EXERCISE DETAILS
Leaving out the pictures, output the lines from the one that contains "The width and" through the end of the material, exactly as they stand.

******************************

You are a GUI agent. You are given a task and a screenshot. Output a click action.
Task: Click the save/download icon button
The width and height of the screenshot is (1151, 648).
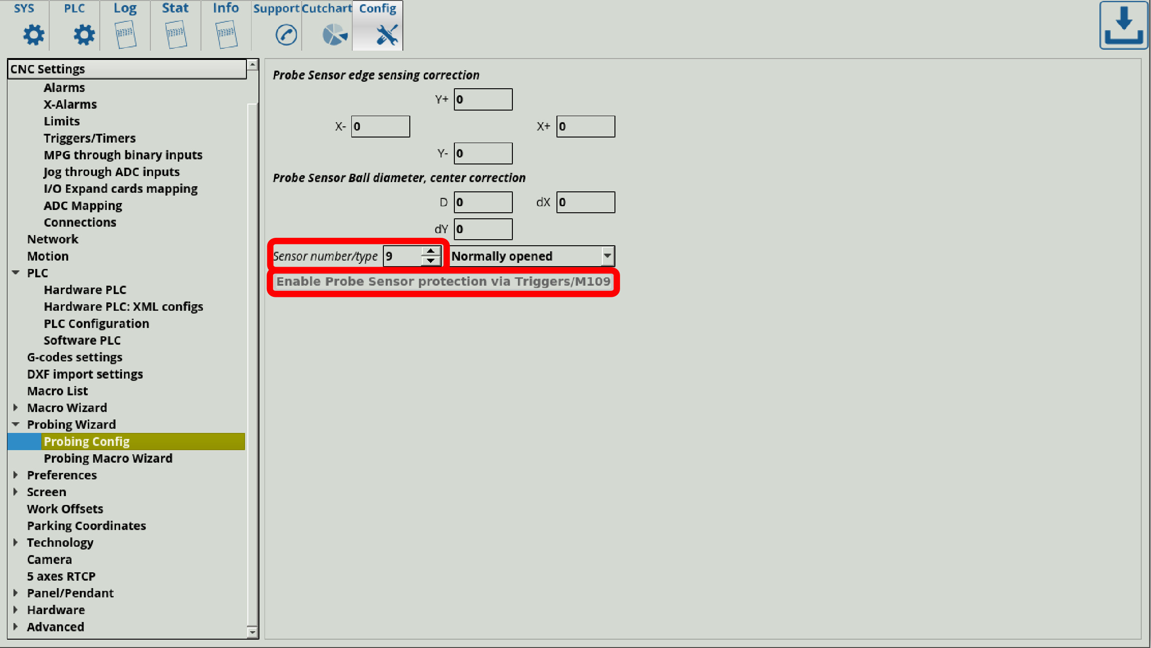[x=1123, y=26]
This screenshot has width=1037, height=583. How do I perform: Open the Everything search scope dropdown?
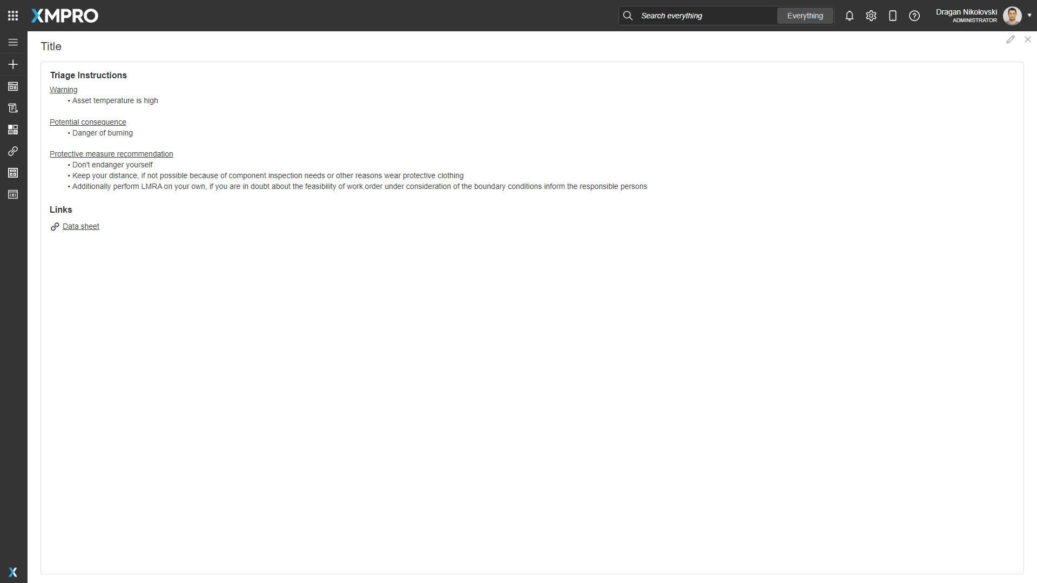click(805, 16)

******************************

RESULT OF THE TASK
The width and height of the screenshot is (1151, 648).
[x=1123, y=26]
This screenshot has width=1037, height=583. How do I perform: Open the Everything search scope dropdown?
click(805, 16)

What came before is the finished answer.